_ACTIVITY 1:_
Answer these questions using the article on asylum seekers housed in hotels:
(a) How many court cases did the records show in total?
(b) How many known asylum hotels were used to identify defendants by their addresses?
(c) At which court did the Libyan asylum seeker appear on Wednesday?
_ACTIVITY 2:_ Reproduce word for word the part of the article on asylum seekers housed in hotels that runs from "An Ethiopian migrant" up to and including "with a knife.".

_SOURCE EXTRACT:_

Hundreds of asylum seekers who have been housed in taxpayer-funded hotels have appeared in court charged with criminal offences, damning new documents have revealed.
The offences ranged from rape to robbery and GBH to theft, with at least one in every 100 hotel-housed asylum seeker being hauled before magistrates this year.
One migrant allegedly tried to kiss a 14-year-old schoolgirl after arriving eight days earlier on a small boat.
Court records, obtained by The Sun, showed at least one in every 100 migrants housed in the hotels have been brought before a magistrate this year with a total of 339 cases.
Courts across the country were monitored for the first six months of 2025 and defendants who had given their address as one of the 105 known asylum hotels were noted.
Of all the court cases monitored, 29 related to sexual crimes, including seven alleged rapes, one proven incident of exposure and one of attempting to engage in sexual communication with a child.
A further 64 violence-related offences were recorded, those included assault, GBH, ABH, possessing a knife and imitation firearm possession.
At least five asylum seekers who had been staying at hotels appeared in court on Wednesday on charges including sexual assault, assault by beating and also theft.
An Ethiopian migrant who had arrived eight days after arriving in the UK on a small boat was remanded in custody at Chelmsford Magistrates' Court after allegedly trying to kiss a 14-year-old schoolgirl.
GETTY |
Small boat crossing the English Channel
A Libyan asylum seeker, living at a Home Office hotel, also appeared at Bournemouth Crown Court on Wednesday and admitted to threatening a staff member with a knife.

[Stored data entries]
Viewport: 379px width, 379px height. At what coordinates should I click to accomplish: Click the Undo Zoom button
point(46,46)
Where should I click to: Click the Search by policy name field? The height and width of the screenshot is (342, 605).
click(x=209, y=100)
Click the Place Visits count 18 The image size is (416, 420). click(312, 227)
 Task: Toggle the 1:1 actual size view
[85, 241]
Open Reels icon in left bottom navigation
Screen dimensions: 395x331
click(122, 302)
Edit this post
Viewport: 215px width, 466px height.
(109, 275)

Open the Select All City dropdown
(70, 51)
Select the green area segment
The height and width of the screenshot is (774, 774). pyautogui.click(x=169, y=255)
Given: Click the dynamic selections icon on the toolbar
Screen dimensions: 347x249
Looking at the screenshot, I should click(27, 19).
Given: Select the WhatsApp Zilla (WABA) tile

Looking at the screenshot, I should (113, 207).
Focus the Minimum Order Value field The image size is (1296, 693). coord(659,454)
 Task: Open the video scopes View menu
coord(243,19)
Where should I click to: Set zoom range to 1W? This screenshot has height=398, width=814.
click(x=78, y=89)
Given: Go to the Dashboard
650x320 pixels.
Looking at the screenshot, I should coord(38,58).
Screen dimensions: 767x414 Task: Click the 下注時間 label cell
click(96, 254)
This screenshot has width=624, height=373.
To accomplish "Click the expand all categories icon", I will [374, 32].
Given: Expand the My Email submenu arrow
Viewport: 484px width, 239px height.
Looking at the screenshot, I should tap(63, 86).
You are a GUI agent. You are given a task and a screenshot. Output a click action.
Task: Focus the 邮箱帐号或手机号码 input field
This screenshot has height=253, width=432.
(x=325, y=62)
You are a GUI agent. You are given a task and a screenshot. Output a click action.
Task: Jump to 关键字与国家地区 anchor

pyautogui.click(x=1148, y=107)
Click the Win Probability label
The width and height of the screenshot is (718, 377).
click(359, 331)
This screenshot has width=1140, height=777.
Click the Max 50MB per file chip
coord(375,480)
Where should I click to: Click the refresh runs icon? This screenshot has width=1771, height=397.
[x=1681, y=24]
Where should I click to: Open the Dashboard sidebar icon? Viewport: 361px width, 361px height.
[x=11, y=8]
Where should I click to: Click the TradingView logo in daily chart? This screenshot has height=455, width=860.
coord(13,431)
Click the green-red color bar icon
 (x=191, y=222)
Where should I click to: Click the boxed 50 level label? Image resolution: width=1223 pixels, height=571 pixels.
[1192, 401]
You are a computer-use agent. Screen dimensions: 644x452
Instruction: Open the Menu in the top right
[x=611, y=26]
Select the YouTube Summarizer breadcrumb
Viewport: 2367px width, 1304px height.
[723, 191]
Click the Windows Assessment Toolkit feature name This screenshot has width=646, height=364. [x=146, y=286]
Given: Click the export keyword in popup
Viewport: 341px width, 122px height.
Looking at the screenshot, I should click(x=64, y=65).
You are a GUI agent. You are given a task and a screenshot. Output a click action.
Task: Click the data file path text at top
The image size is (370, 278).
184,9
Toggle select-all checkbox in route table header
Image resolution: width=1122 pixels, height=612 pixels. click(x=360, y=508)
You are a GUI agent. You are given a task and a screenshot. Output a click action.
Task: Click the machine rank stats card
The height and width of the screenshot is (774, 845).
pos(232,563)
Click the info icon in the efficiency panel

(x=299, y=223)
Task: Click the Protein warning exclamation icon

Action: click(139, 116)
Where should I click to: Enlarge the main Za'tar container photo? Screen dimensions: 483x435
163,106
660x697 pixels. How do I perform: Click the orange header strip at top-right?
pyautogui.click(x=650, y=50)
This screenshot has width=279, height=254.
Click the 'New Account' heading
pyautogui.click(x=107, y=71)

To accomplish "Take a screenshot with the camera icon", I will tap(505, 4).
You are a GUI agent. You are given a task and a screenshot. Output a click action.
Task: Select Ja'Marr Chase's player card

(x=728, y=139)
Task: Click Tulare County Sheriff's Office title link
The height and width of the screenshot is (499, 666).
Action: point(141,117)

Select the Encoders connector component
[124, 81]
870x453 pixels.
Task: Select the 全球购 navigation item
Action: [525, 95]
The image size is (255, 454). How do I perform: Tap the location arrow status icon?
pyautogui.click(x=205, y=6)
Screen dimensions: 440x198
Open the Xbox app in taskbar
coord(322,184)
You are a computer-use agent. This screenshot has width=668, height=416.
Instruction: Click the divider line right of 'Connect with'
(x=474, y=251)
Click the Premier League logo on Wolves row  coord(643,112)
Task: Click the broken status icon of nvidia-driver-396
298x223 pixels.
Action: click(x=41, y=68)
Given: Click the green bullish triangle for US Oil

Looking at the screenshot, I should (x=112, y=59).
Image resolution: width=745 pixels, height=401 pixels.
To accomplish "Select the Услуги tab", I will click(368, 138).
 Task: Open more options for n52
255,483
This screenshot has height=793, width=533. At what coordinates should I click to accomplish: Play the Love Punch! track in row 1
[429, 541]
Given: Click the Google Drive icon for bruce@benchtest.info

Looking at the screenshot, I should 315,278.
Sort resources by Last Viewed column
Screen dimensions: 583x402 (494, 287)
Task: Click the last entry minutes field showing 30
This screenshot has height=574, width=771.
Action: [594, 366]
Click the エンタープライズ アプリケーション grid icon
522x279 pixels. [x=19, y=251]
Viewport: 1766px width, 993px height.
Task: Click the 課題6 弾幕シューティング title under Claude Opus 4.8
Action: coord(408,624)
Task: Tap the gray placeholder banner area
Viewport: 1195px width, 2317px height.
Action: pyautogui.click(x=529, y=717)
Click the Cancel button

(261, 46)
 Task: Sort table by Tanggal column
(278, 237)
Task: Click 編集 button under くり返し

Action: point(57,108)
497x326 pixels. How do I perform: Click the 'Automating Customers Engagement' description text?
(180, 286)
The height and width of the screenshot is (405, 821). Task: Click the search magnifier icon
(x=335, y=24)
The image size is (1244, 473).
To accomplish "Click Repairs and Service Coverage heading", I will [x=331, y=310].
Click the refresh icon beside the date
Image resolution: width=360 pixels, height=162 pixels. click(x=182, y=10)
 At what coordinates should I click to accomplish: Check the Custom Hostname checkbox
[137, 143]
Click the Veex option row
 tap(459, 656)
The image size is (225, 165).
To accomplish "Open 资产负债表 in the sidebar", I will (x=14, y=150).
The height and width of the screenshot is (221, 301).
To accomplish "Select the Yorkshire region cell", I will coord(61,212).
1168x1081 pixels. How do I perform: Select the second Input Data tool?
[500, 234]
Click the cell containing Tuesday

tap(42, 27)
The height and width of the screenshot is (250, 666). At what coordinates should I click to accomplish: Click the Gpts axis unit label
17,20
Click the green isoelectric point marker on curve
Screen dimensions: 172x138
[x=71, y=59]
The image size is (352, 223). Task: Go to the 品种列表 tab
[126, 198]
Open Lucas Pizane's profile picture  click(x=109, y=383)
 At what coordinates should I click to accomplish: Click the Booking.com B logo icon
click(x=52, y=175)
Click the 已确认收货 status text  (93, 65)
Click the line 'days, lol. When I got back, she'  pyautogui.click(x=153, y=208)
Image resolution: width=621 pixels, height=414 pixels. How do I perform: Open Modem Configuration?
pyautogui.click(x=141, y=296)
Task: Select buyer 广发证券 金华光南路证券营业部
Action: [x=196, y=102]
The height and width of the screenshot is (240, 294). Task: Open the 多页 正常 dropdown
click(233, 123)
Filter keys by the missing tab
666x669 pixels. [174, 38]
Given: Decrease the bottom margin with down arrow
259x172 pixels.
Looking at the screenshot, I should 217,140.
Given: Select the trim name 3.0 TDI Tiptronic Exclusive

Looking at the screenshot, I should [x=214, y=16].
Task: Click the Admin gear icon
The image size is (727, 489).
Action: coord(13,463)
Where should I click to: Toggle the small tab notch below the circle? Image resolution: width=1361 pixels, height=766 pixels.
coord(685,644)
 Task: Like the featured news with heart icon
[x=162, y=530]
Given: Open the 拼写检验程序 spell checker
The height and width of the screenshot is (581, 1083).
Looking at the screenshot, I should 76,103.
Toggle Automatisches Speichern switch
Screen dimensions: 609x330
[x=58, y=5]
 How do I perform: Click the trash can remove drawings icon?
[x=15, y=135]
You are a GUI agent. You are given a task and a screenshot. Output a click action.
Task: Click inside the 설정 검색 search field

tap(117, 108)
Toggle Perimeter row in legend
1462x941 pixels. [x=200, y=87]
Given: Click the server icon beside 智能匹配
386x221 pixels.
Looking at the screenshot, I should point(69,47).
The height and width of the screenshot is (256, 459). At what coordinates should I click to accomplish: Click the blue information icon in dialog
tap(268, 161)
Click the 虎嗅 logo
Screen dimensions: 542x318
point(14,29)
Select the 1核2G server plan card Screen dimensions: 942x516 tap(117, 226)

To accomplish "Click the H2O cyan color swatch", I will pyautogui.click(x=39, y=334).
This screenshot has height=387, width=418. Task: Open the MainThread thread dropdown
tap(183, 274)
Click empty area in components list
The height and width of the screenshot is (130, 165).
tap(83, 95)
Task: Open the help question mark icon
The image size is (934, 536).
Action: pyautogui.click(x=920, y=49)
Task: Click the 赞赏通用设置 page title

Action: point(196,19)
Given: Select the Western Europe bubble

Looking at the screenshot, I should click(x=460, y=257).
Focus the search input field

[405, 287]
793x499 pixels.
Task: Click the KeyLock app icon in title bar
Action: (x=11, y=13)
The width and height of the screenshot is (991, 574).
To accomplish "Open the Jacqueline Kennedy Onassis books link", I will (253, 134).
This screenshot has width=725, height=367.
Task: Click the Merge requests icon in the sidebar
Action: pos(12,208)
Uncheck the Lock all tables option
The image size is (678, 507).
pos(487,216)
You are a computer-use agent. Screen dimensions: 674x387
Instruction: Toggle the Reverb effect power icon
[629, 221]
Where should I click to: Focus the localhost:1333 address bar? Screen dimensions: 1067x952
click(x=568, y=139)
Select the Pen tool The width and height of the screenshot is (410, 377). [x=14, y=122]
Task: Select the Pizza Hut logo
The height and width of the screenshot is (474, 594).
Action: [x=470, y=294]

_EXERCISE SOLUTION 1:_
(a) 339
(b) 105
(c) Bournemouth Crown Court

_EXERCISE SOLUTION 2:_
An Ethiopian migrant who had arrived eight days after arriving in the UK on a small boat was remanded in custody at Chelmsford Magistrates' Court after allegedly trying to kiss a 14-year-old schoolgirl.
GETTY |
Small boat crossing the English Channel
A Libyan asylum seeker, living at a Home Office hotel, also appeared at Bournemouth Crown Court on Wednesday and admitted to threatening a staff member with a knife.